**Descripción del ejercicio**
Transcribe sin cambios todas las líneas desde el inicio del registro hasta la que contiene "(x=588, y=19)", incluidas ambas.

(Entradas de posición de ítems)
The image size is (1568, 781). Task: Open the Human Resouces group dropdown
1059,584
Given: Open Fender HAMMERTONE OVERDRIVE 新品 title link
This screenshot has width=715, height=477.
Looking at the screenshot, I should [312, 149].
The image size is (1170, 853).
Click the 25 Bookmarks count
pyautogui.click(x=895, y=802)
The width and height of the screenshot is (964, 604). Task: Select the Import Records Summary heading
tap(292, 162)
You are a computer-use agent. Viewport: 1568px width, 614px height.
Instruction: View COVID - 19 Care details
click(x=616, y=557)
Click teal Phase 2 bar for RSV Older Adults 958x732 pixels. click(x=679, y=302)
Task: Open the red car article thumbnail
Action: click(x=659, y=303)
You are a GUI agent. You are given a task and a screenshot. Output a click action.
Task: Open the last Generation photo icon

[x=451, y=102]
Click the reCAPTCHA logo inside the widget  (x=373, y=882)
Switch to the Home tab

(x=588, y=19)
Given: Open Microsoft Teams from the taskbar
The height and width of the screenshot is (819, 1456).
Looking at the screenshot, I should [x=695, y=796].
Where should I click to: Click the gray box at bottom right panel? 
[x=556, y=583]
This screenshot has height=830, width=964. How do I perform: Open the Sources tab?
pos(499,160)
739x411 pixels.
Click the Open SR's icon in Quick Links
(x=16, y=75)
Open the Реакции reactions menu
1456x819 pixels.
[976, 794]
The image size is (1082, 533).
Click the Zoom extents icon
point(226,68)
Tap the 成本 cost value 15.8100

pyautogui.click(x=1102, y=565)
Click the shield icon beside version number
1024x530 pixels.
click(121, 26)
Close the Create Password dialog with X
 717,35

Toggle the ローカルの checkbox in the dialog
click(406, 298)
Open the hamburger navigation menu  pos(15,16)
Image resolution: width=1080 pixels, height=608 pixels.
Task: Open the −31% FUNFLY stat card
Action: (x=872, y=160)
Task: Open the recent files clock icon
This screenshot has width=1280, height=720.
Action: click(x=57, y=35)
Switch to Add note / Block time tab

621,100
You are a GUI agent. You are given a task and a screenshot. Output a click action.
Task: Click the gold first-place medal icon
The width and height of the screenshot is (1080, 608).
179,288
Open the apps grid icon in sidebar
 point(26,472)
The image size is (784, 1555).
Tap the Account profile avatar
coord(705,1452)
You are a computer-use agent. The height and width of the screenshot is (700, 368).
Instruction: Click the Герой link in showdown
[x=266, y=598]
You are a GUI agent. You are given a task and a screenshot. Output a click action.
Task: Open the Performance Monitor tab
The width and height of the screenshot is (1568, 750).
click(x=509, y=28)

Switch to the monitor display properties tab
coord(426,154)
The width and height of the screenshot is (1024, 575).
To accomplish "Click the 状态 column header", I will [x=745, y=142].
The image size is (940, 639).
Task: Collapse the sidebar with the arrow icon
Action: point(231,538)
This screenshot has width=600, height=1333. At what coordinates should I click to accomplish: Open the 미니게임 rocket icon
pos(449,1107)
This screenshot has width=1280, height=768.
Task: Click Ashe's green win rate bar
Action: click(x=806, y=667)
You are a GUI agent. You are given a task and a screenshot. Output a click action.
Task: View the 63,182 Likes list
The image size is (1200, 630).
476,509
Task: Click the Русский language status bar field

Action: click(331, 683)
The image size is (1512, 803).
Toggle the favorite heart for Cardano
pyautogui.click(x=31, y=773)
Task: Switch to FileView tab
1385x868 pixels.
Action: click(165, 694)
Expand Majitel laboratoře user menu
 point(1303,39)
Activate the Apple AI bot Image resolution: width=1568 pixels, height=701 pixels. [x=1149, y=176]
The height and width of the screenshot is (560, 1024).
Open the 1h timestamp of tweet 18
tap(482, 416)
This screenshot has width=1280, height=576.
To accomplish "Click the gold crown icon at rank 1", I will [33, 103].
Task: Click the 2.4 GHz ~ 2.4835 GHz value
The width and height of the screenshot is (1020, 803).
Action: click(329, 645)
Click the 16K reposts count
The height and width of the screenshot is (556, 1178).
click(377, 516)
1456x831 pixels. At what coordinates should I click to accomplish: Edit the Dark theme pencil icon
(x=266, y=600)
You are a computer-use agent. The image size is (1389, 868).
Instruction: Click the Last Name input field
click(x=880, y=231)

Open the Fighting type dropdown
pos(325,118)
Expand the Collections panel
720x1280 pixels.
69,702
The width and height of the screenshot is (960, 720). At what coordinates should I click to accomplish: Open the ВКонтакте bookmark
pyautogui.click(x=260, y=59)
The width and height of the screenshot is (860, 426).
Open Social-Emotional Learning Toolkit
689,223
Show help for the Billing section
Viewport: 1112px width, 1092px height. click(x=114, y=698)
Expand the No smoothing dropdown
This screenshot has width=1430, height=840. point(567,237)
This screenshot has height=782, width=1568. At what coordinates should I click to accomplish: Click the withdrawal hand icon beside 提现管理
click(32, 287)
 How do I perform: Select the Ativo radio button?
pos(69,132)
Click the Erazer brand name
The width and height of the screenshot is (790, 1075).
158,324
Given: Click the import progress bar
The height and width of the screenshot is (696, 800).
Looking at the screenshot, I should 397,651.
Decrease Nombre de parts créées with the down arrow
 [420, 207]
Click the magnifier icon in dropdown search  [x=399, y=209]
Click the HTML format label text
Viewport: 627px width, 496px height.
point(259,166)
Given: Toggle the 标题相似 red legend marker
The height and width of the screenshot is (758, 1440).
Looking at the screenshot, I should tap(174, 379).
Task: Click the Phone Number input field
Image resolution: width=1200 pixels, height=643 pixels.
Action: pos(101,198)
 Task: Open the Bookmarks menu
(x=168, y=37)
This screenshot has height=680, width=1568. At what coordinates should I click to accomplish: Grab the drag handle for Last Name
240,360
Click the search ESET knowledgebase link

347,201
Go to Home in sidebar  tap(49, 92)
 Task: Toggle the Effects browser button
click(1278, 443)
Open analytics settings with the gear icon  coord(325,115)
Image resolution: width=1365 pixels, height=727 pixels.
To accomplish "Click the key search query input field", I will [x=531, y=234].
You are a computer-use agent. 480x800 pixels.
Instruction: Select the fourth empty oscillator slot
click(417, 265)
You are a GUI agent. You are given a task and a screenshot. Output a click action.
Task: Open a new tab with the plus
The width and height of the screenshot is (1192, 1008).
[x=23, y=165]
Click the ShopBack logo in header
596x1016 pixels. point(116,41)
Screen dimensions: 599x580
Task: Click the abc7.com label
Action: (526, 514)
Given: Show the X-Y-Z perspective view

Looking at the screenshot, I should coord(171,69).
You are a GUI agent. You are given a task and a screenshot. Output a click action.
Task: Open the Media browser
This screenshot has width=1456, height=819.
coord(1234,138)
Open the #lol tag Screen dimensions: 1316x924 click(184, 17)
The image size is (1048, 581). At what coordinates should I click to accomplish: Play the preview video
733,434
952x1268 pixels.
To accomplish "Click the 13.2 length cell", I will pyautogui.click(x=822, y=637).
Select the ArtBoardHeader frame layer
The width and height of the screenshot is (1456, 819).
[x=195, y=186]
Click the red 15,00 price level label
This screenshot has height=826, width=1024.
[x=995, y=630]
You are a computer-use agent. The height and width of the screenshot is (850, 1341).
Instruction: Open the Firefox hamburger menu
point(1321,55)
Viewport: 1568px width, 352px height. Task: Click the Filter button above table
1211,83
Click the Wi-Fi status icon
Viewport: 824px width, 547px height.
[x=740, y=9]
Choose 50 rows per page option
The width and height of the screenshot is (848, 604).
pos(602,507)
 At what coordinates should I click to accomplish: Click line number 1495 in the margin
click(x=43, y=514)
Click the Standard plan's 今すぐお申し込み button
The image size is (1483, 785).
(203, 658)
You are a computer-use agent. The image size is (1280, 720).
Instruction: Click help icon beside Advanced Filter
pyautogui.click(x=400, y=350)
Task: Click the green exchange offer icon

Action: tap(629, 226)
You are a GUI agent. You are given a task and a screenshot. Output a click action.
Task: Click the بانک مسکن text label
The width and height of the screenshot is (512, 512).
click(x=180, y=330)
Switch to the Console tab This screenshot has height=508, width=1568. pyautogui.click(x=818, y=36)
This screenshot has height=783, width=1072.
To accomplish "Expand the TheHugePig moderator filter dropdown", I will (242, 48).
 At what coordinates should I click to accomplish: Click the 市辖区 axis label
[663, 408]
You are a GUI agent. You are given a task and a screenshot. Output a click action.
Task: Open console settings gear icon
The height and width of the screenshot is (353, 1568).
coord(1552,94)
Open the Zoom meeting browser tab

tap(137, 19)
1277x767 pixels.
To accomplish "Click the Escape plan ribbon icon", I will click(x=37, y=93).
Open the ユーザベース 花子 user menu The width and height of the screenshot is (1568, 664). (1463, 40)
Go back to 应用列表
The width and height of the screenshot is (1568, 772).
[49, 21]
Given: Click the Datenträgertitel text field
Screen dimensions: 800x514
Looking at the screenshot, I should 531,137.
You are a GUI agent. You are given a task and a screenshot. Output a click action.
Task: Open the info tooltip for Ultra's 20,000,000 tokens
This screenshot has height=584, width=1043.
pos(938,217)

**Respuesta**
The image size is (1568, 781). Task: Open the Human Resouces group dropdown
1059,584
Given: Open Fender HAMMERTONE OVERDRIVE 新品 title link
This screenshot has width=715, height=477.
Looking at the screenshot, I should [312, 149].
The image size is (1170, 853).
Click the 25 Bookmarks count
pyautogui.click(x=895, y=802)
The width and height of the screenshot is (964, 604). Task: Select the Import Records Summary heading
tap(292, 162)
You are a computer-use agent. Viewport: 1568px width, 614px height.
Instruction: View COVID - 19 Care details
click(x=616, y=557)
Click teal Phase 2 bar for RSV Older Adults 958x732 pixels. click(x=679, y=302)
Task: Open the red car article thumbnail
Action: click(x=659, y=303)
You are a GUI agent. You are given a task and a screenshot. Output a click action.
Task: Open the last Generation photo icon

[x=451, y=102]
Click the reCAPTCHA logo inside the widget  (x=373, y=882)
Switch to the Home tab

(x=588, y=19)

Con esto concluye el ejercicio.